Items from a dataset
□ □ □

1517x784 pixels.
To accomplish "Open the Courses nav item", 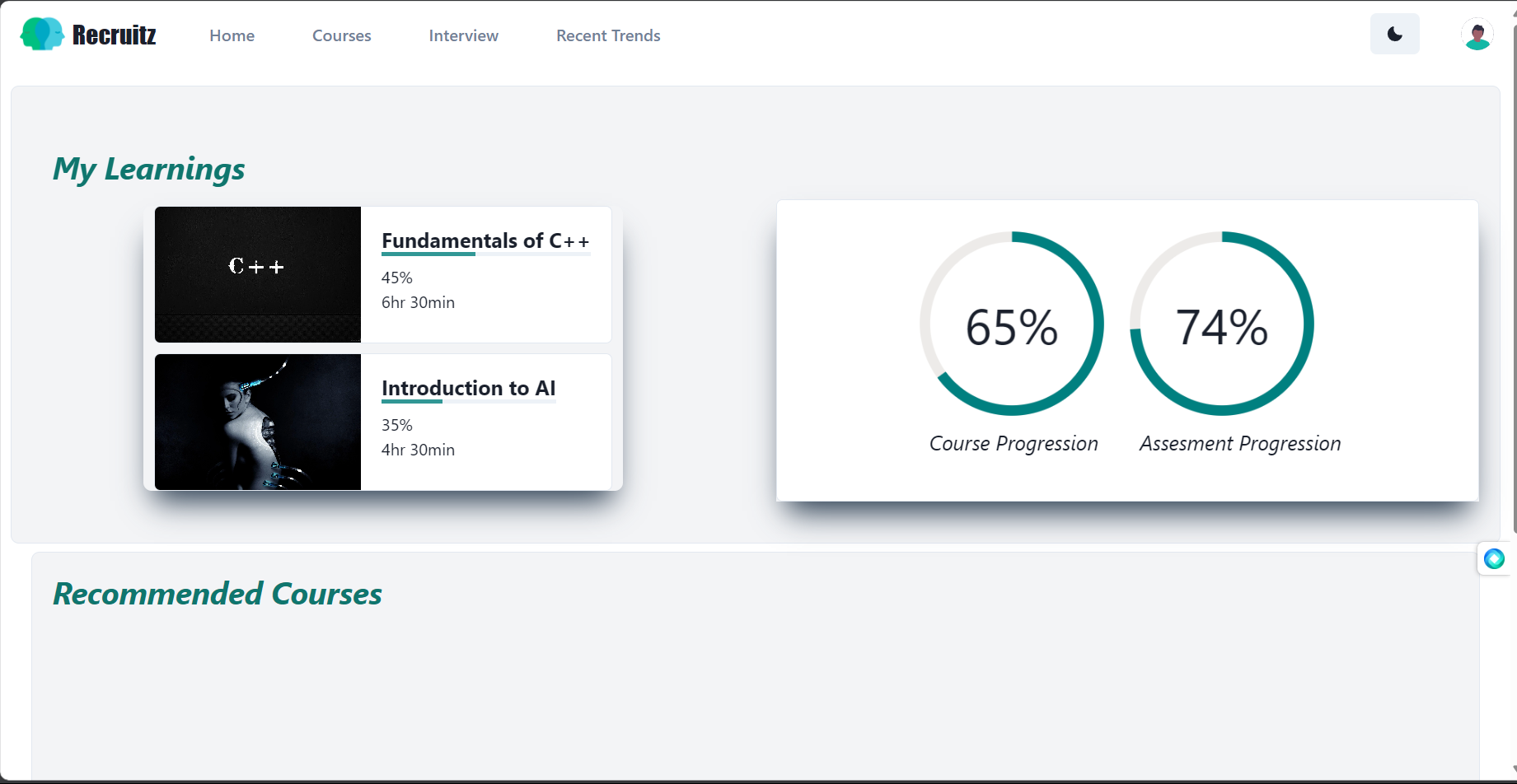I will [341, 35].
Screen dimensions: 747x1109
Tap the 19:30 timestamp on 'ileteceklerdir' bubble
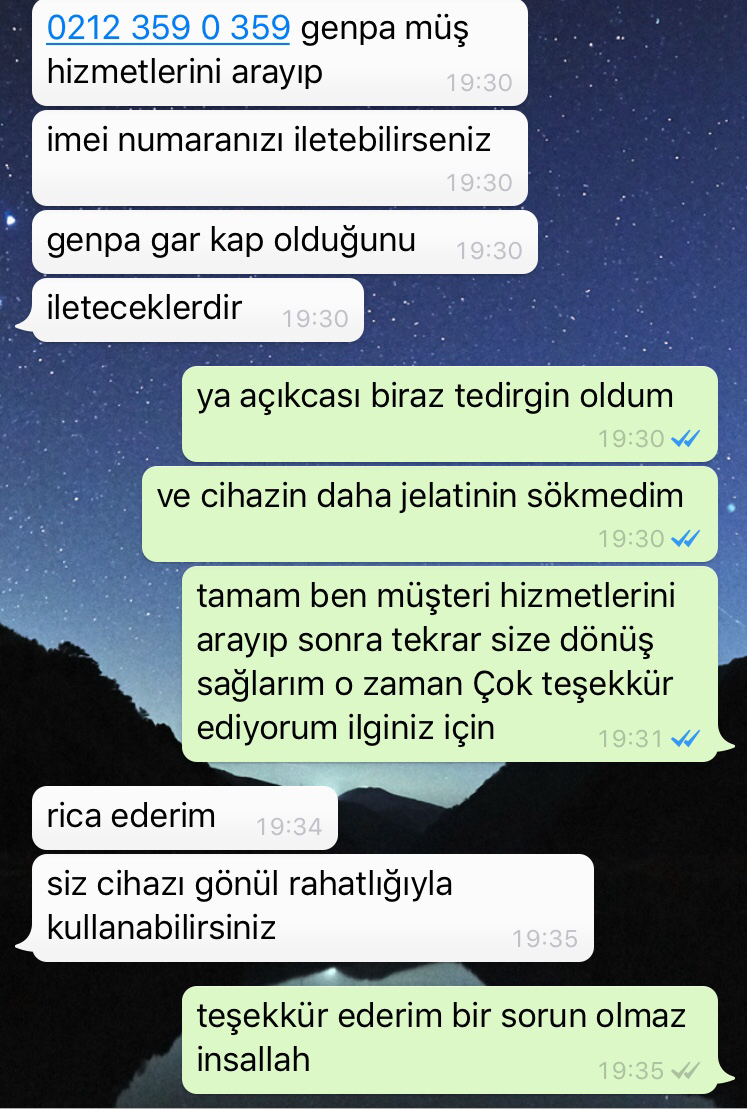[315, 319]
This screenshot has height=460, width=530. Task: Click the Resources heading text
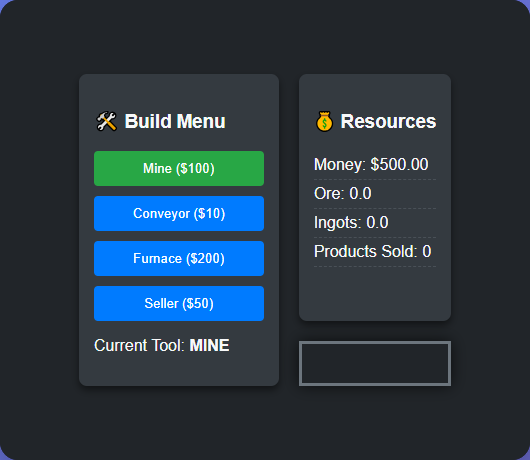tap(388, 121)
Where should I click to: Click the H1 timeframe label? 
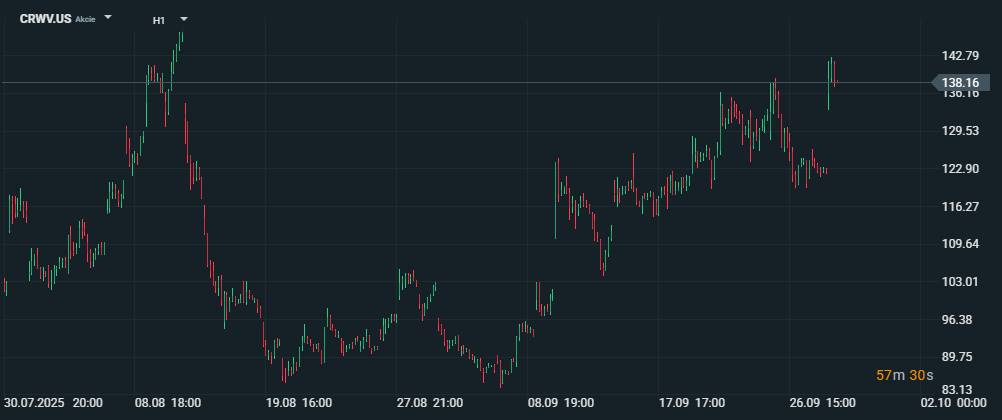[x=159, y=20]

□ □ □

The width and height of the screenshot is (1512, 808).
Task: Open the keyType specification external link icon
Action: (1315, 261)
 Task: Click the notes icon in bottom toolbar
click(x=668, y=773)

□ □ □

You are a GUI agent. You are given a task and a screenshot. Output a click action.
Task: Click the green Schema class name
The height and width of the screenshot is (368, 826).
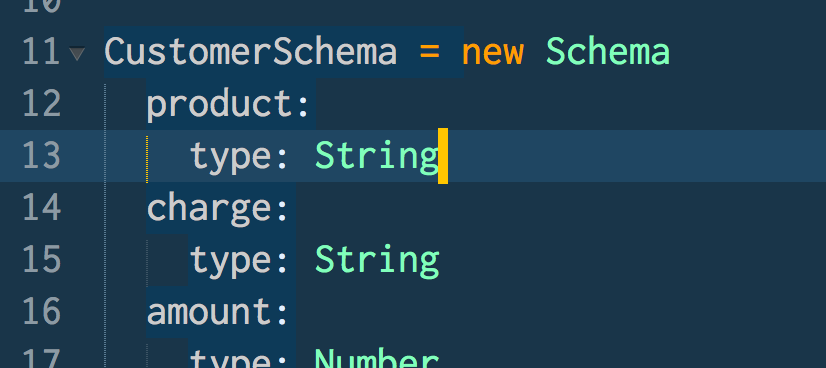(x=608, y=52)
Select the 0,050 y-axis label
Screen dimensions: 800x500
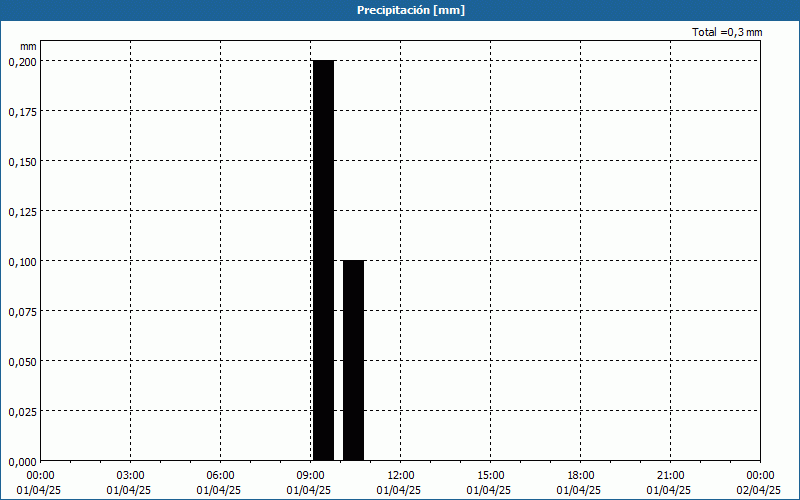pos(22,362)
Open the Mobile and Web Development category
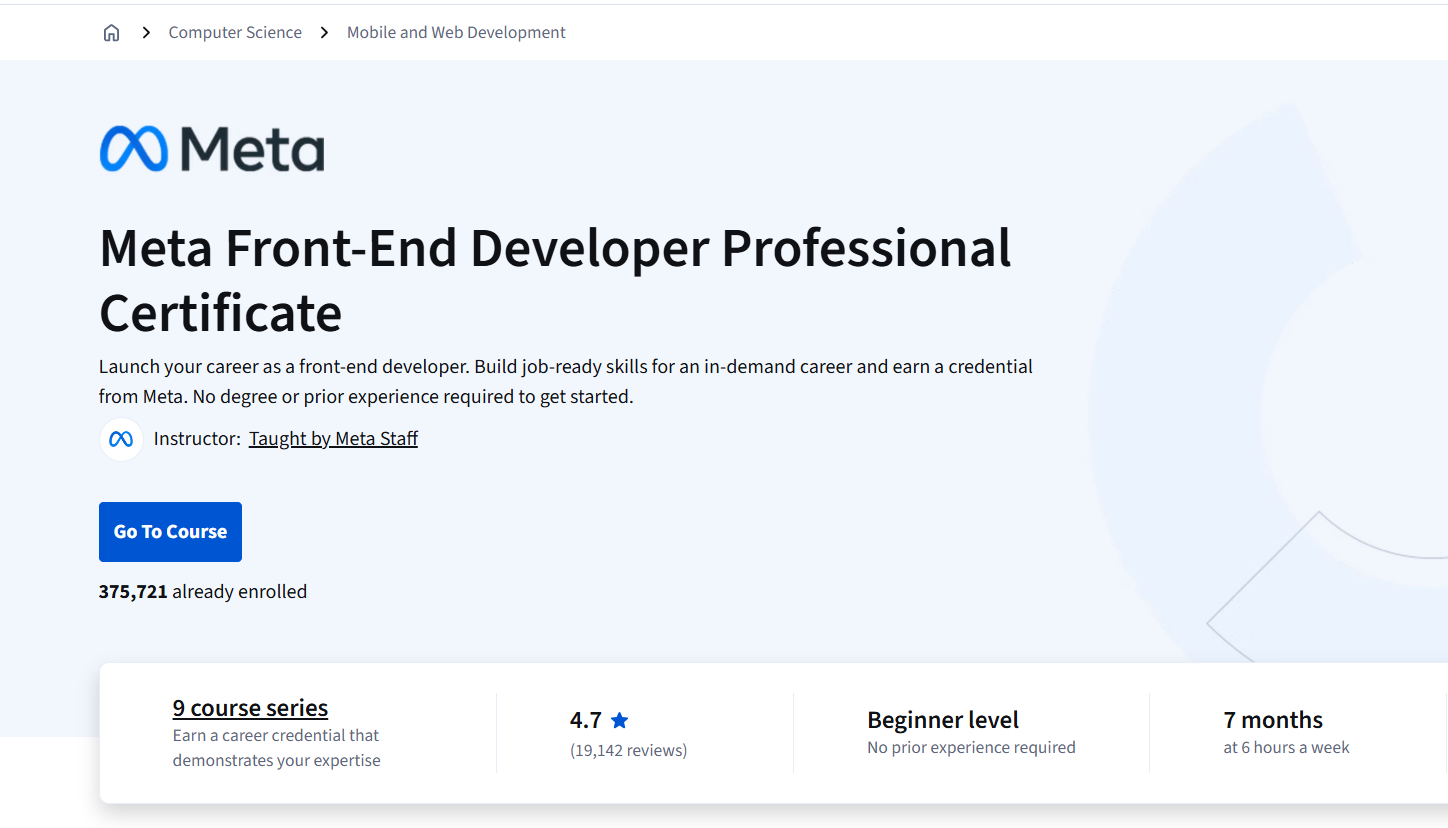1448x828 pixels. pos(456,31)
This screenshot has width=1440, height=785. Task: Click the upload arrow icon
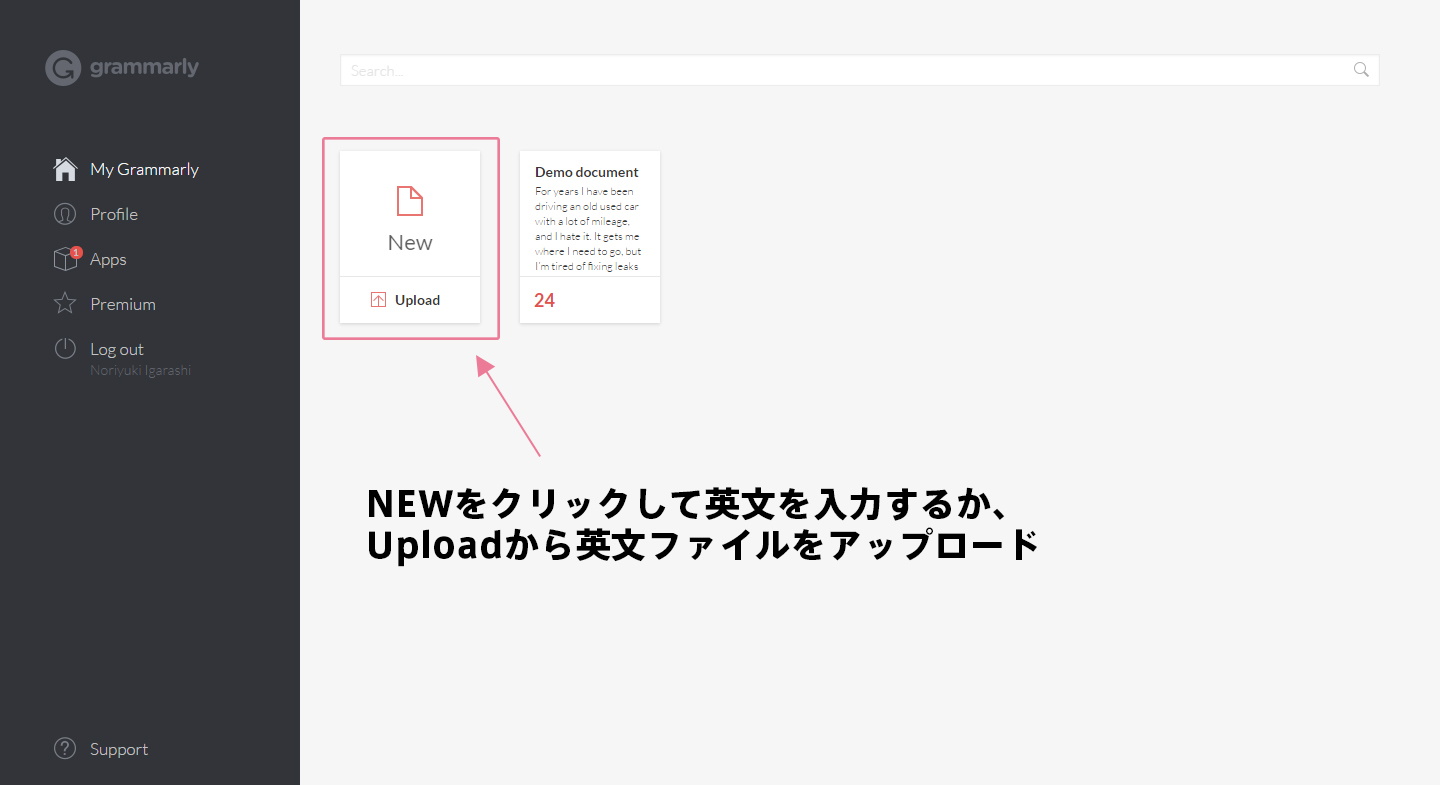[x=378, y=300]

□ □ □

Work instructions:
Please write out the lines starting at the one containing "Screen dimensions: 747x1109" and ending at the one containing "[x=159, y=20]", both included, character for character, leaving out the pictures.

Complete response:
Screen dimensions: 747x1109
Tap the 19:30 timestamp on 'ileteceklerdir' bubble
[315, 319]
This screenshot has height=460, width=530. Task: Click the Resources heading text
tap(388, 121)
Where should I click to: Click the H1 timeframe label? 
[x=159, y=20]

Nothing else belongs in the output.